THE PROBLEM
Reproduce every line of the entries below verbatim, leaving out the pictures.

GIVEN DATA
^^^^^^^^^^^^^^^^

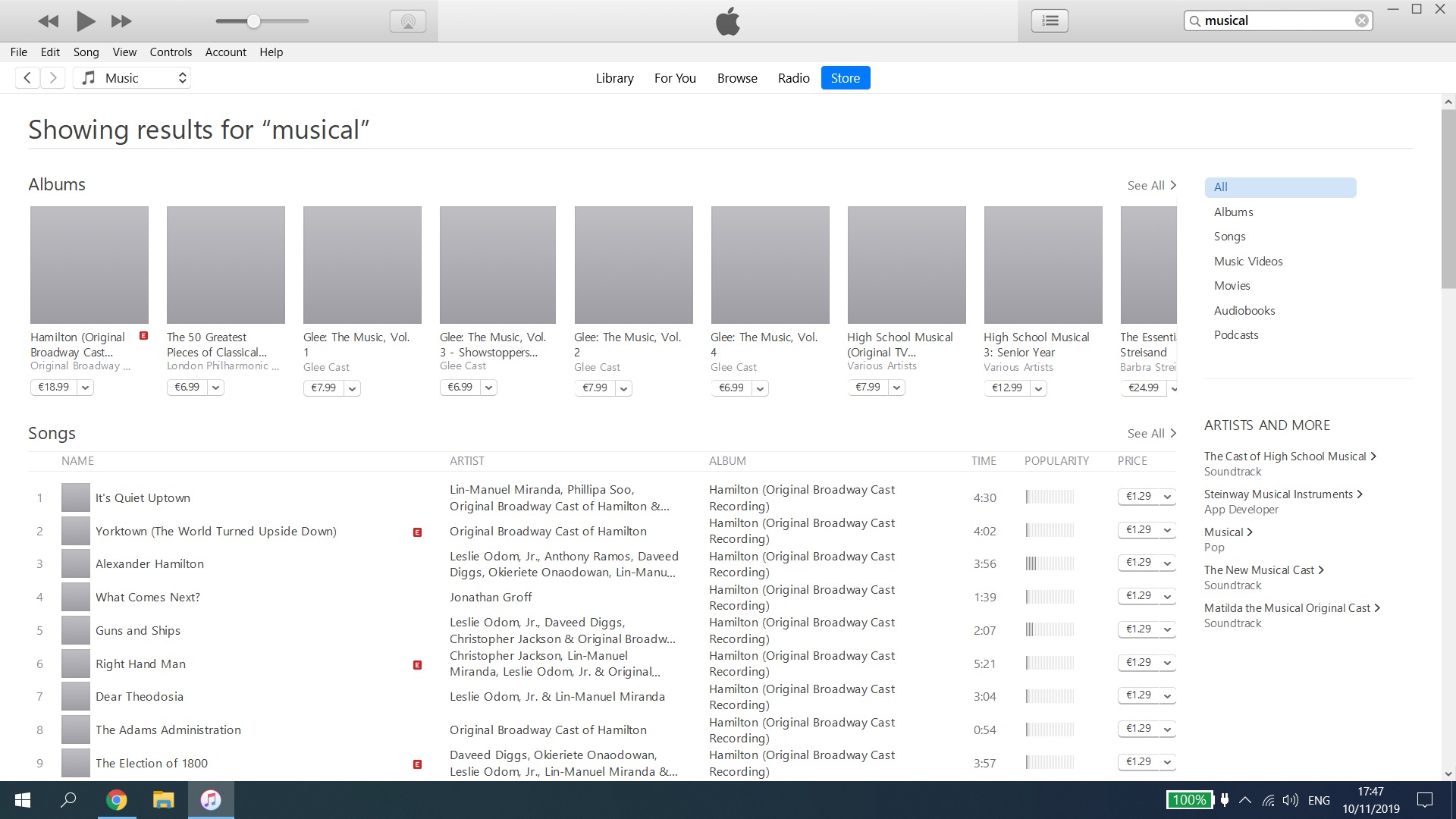Open the Up Next list icon
Screen dimensions: 1456x819
point(1050,20)
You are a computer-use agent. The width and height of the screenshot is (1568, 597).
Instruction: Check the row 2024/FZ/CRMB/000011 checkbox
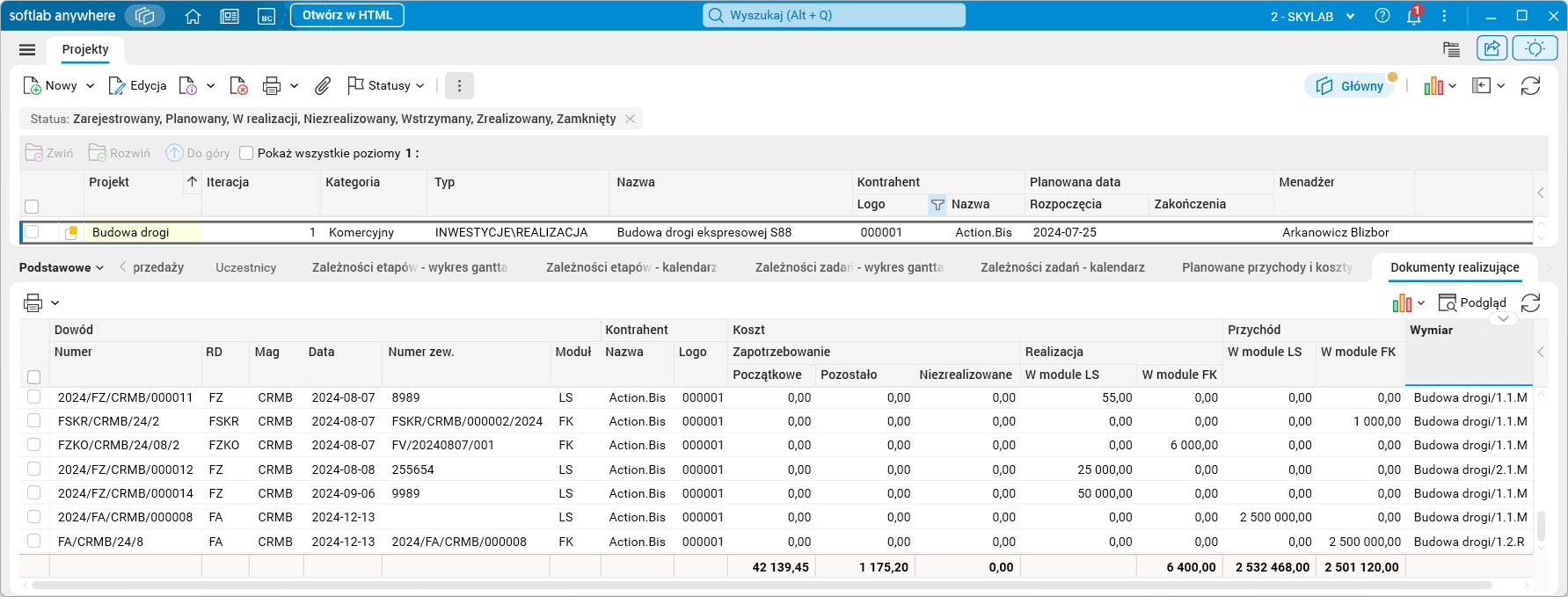coord(34,397)
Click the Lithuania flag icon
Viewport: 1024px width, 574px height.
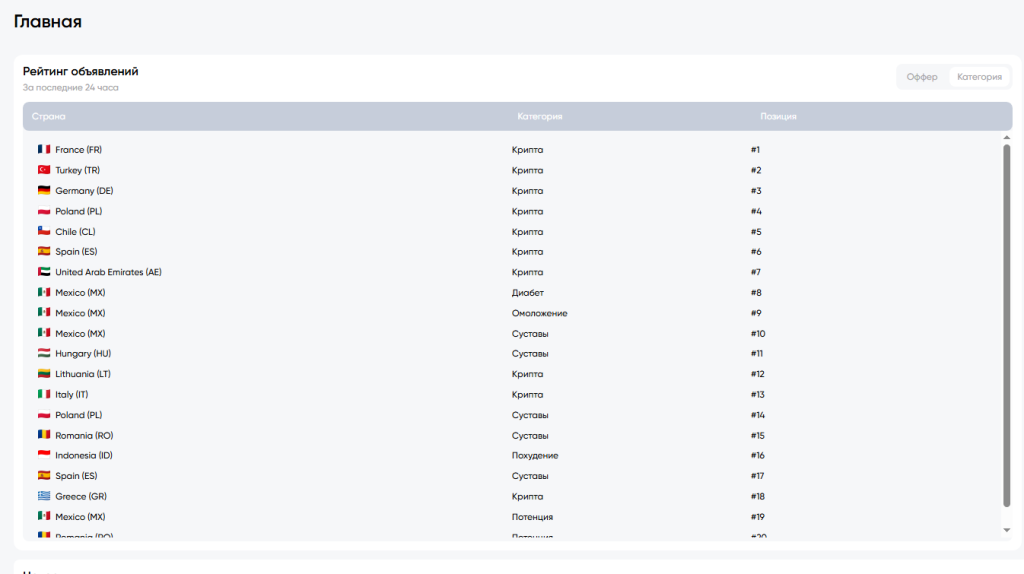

^^^^^^^^^^^^^^^^

SOLUTION FOR THIS EXERCISE
Open the Up Next list icon
Screen dimensions: 1456x819
point(1050,20)
You are a computer-use agent. The width and height of the screenshot is (1568, 597).
Instruction: Check the row 2024/FZ/CRMB/000011 checkbox
coord(34,397)
Click the Lithuania flag icon
Viewport: 1024px width, 574px height.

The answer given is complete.